As long as we think of God in classic philosophical terms, that line makes no sense at all. If God is omniscient, omnipotent, platonic, Aristotelian-it is impossible to comprehend that God should lack anything. Indeed, as Maimonides says at the beginning of the Mishneh Torah, and as Aquinas and all the other theologians say, imagine the whole universe did not exist-God would not have been changed. No difference to Him. Take away the universe, you do not take anything away from God.

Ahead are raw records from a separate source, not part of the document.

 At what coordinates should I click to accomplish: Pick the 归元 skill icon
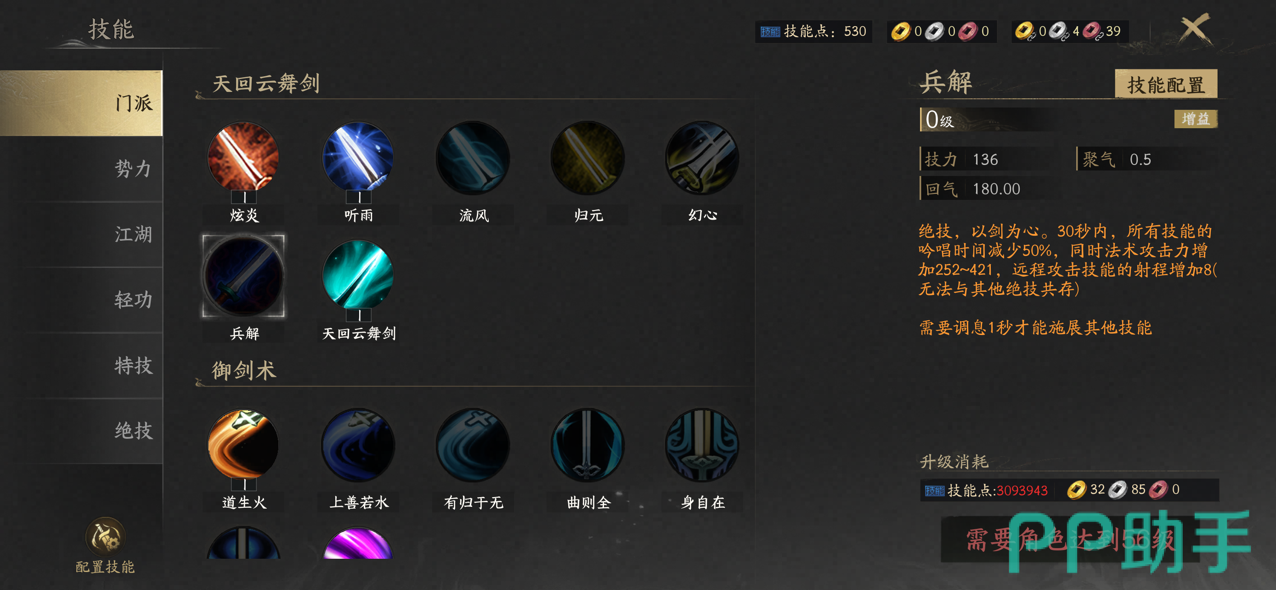click(x=587, y=158)
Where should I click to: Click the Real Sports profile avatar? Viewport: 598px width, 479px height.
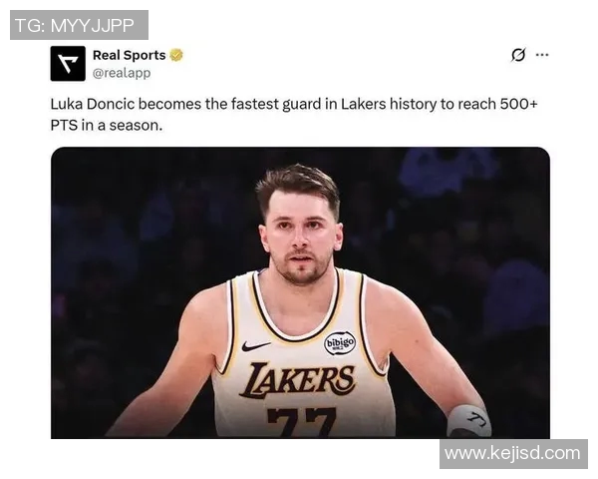(68, 64)
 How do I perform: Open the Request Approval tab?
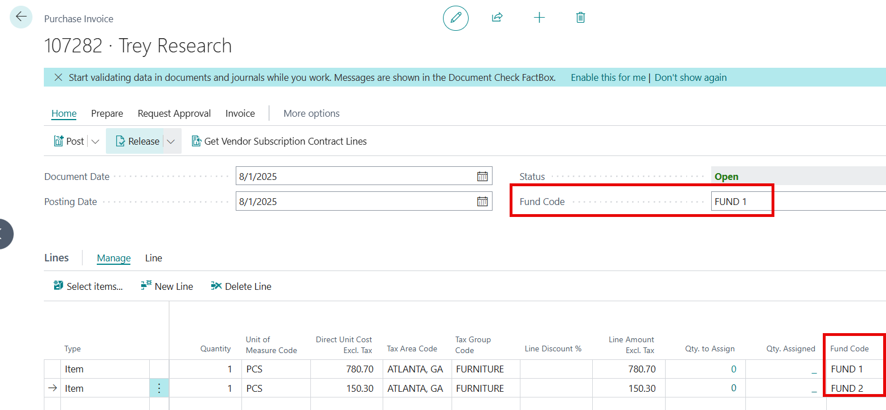pyautogui.click(x=174, y=113)
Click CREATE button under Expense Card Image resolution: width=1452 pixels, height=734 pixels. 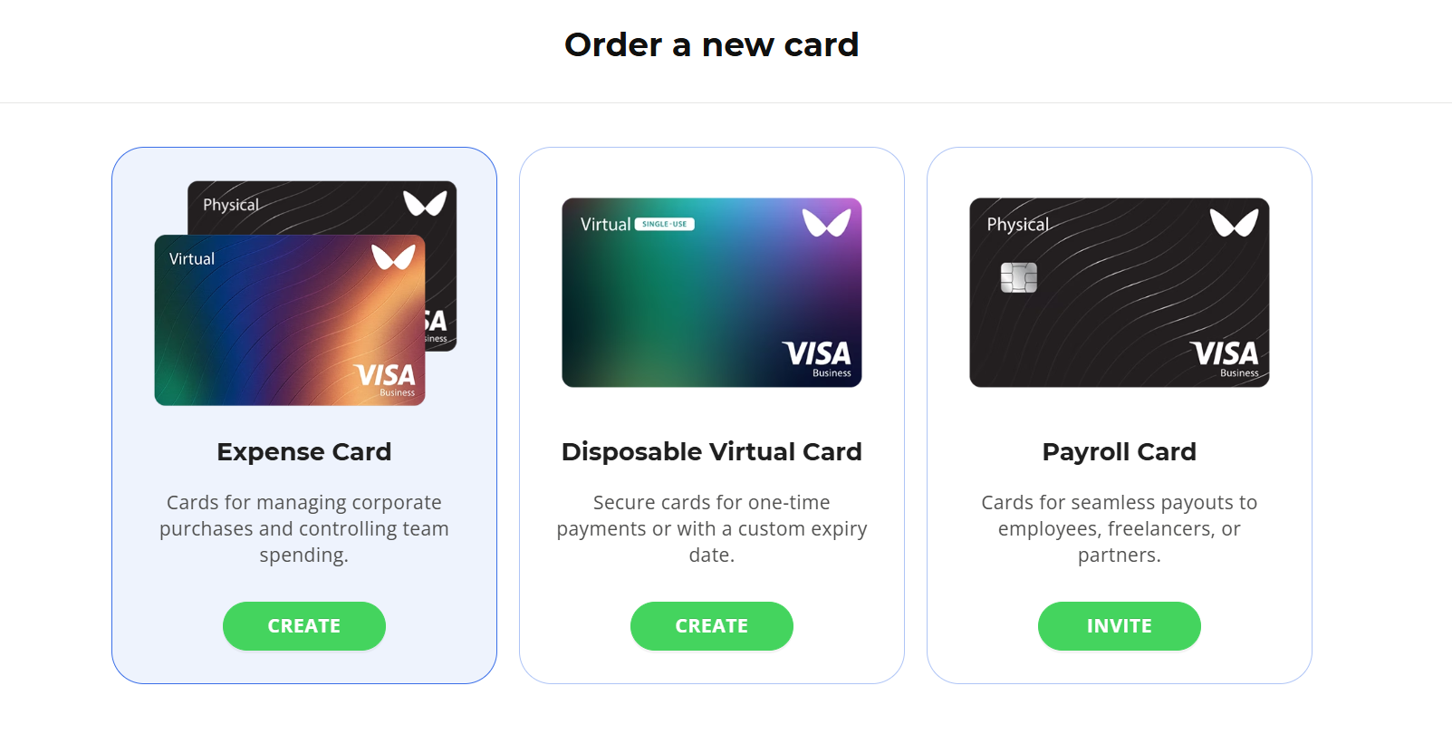point(304,626)
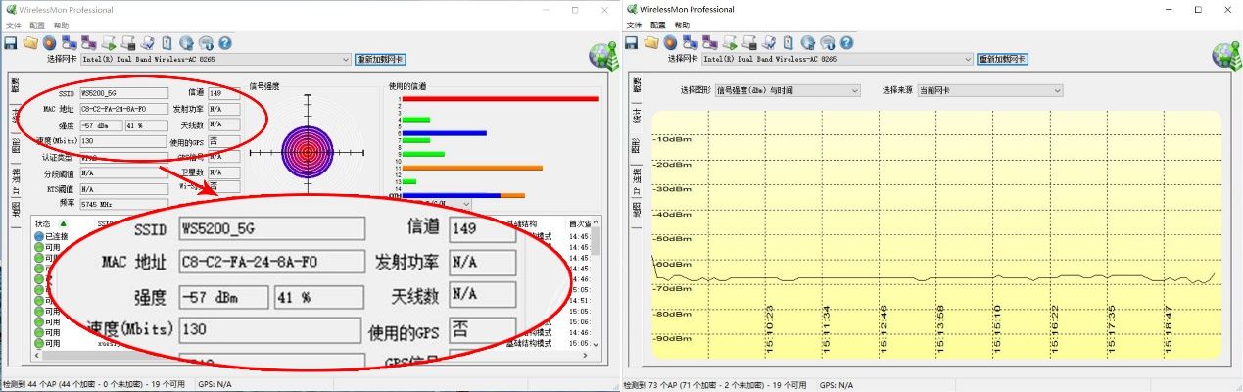Select the 已连接 connected network row

pos(47,236)
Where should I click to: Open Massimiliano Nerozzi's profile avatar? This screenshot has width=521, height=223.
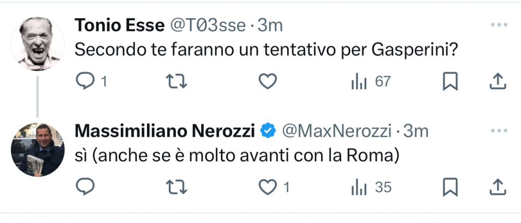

That is the classic Hellenistic conception of God as the total self-sufficient Being. But supposing we stop thinking in philosophical terms and start thinking in Jewish terms? And here I am referring you to Halevy’s classic distinction between the God of Aristotle and the God of Abraham-did I explain that before? You know that we have two names for God in Hebrew? The word elokim and the word yud, heh, vav, heh [Hashem]-the four-letter name of God. Yehuda Halevy says a brilliant thing about this? He says that the word el in Hebrew means ‘a force’. Elokim, therefore, means ‘the force of all forces’. Grammatically, syntactically, the word Elokim is a generic noun. It is an abstract concept: the force of all forces. Hashem is something different, grammatically different. It is a proper name. Hashem is a proper name: God’s first name is Hashem. Therefore, when we relate to Hashem as Elokim, we are relating to Him as a concept, as the first cause, the concept of God familiar to Plato, Aristotle: human, everyone else, but when we are referring to God as Hashem, we are referring to God as an individual, as a person, as a Thou. That is the difference, says Yehuda Halevy, between the God of Aristotle, which we share in the concept of Elokim, and the God of Abraham, which generates not science but prophecy and intimacy.